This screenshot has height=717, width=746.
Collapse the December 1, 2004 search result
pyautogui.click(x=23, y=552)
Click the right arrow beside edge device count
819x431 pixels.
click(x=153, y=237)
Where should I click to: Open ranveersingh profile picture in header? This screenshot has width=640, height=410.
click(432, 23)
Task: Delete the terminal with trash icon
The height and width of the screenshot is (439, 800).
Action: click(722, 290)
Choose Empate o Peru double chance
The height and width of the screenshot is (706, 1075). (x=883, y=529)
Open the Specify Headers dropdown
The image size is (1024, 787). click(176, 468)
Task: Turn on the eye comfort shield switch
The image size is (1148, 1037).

= = = =

▸ The problem
Only the lines from the one that contains "Open the Specify Headers dropdown" to the end of the entries above should be given again, exactly and in full.

▸ Final answer
Open the Specify Headers dropdown
The image size is (1024, 787). click(176, 468)
Task: Turn on the eye comfort shield switch
The image size is (1148, 1037).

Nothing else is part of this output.